Il movimento però era iniziato. Da allora, ogni giorno Piazza Venceslao era piena di persone. E i teatri furono un luogo fondamentale per le proteste. “Erano aperti tutte le sere e si parlava”, ricorda ancora Helena. “Gli attori, con la loro capacità oratoria, andavano a parlare con le persone”. Il picco delle manifestazioni venne raggiunto il 27 novembre con lo sciopero generale a cui parteciparono circa sette milioni di persone (aderì il 75% dei lavoratori) e durò due ore, per ridurre al minimo i danni economici.
I sovietici erano alle corde e il Comitato Centrale lasciò il governo, mentre il Paese venne abbandonato solo nel 1991, con il ritiro delle truppe. L’11 dicembre vennero nominati alla carica di presidente del parlamento Alexander Dubček e a quella di presidente della repubblica Vaclav Havel, capo della rivoluzione. “L’amore e la verità”, pronunciate da Havel nei suoi discorsi durante le proteste, avevano finalmente prevalso “sull’odio e la menzogna”.

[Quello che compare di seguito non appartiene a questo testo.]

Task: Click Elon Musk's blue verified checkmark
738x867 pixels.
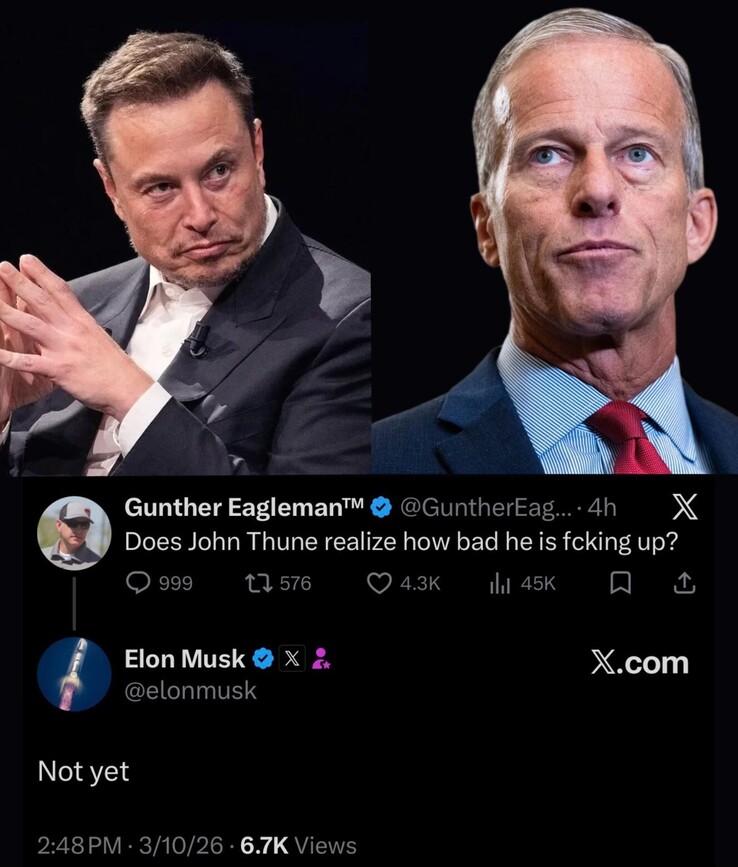Action: [262, 658]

Il percorso espositivo della mostra “1989.Rivoluzione di velluto”, curato dalla fotografa Dana Kyndrová, permette di ripercorrere quei giorni con immagini, video e parole. Come quelle di Peter Zajac, uno dei partecipanti principali del novembre ’89, rimaste impresse nelle persone che vissero quegli anni e che continuano a far riflettere le generazioni future. “Una nazione senza memoria ripeterà nel futuro tutti gli errori che non ha ricordato”.